Kami pun melakukan ‘penanganan’ lagi, lewat info tetangga kami dikenalkan oleh terapist pijat, Fadli dipijat lagi, dengan cara sedikit di beri aliran chi oleh tenaga dalam si terapist. Si terapist keturunan china ini memang punya kemampuan semacam itu, dia mencoba membantu memperbaiki system syaraf Fadli lewat aliran chi yang dia miliki. Lagi-lagi ini pun tidak memberikan hasil yang signifikan untuk kemampuan verbalnya. Hal yang berubah waktu itu adalah sikap Fadli yang sudah tenang dan cenderung tidak lagi hiperaktif, terapi pijat plus pun dihentikan.

Setelah ditangani oleh master Chi ini, kami mencoba ke RS. Swasta di Karawang, karena disana ada klinik yang melayani terapi wicara. Kami konsul dan mulailah terapi, tapi ini pun tidak berjalan lama, setiap terapi Fadli lebih suka nangis dibanding belajarnya, waktu terapi jadi sangat tidak efektif dan hasilnya pun tidak maksimal sama sekali.

Dari mulut ke mulut kami pun shoping terapi lagi, lagi-lagi lewat info seorang teman, Fadli di terapi di sebuah klinik pengobatan dengan pijat refleksi dan kombinasi suplemen obat dan obat herbal.
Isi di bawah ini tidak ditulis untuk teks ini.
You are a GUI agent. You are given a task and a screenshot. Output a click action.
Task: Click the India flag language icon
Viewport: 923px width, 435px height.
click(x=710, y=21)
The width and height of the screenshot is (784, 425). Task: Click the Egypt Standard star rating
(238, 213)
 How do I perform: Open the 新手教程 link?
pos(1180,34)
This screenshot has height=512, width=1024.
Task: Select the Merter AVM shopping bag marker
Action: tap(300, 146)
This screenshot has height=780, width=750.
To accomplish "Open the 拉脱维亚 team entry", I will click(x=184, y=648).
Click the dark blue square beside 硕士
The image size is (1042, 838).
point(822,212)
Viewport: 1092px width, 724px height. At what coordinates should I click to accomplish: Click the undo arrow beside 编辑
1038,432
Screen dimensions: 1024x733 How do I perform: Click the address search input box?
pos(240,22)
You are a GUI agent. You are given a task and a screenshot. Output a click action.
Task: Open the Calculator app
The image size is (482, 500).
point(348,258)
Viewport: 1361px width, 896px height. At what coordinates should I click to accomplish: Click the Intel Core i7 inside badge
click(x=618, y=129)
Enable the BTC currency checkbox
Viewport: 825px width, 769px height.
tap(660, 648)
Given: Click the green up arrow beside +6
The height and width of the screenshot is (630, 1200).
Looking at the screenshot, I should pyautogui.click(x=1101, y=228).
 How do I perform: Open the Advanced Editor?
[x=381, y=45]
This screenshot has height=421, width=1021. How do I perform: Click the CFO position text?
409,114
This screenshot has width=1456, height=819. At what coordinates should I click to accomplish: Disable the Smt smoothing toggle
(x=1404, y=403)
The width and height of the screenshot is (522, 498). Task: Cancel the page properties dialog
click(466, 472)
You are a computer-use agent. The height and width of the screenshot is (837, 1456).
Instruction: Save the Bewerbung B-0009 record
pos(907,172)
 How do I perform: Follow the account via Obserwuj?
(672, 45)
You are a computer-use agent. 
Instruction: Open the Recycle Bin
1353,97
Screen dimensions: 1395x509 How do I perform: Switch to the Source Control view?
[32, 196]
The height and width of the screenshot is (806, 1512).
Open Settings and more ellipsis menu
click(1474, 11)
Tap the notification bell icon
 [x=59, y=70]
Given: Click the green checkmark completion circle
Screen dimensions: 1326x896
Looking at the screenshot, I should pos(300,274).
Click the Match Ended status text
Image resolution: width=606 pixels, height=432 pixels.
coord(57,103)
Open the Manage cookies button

Tapi itu pun hanya berjalan 6 bulan, di bulan ke-7 terapi dihentikan, karena kemampuan verbal Fadli tidak berubah.. selain juga karena kekhawatiran saya apabila mengkonsumi obat-obatan dalam jangka panjang takut merusak ginjalnya.

Fadli-Fachri

Fadli-Fachri, anak-anakku ternyata Autis…,
Itulah kenyataan yang harus saya terima ketika mereka didiagnosa menyandang autis. Bercampur aduk perasaanku menerima kenyataan ini. Ya Allah apa mau-Mu dengan ini semua…, saya hampir tidak percaya kejadian ini menimpa kami..,

Begitulah manusia, saya juga manusia, yang namanya manusia selalu menuntut kesempurnaan, tidak bisa menerima hal-hal yang kurang, ingin normal, ingin seperti orang lain, ingin lebih, ingin, ingin dan ingin kami tidak mau menerima kenyataan hidup ini. Kok bisa, kenapa terjadi, kenapa harus anak saya, apa salah saya, apa salah keluarga kami.., Sederet pertanyaan seolah menghukum dan mencari kesalahan. Tapi kenyatan hidup tidak bisa saya hindari. Hidup harus berlanjut, hidup adalah perjuangan, jangan menyerah (seperti syair lagu band D’masih),-syukuri apa yang ada, hidup adalah anugerah, tetap jalani hidup ini-,
Ya, saya harus berjuang, kami sekeluarga tidak boleh menyerah, hadapi ini sebagai sebuah anugerah, mungkin ini cara Tuhan menguji kami, agar kami menjadi manusia yang berarti, minimal buat keluarga kami.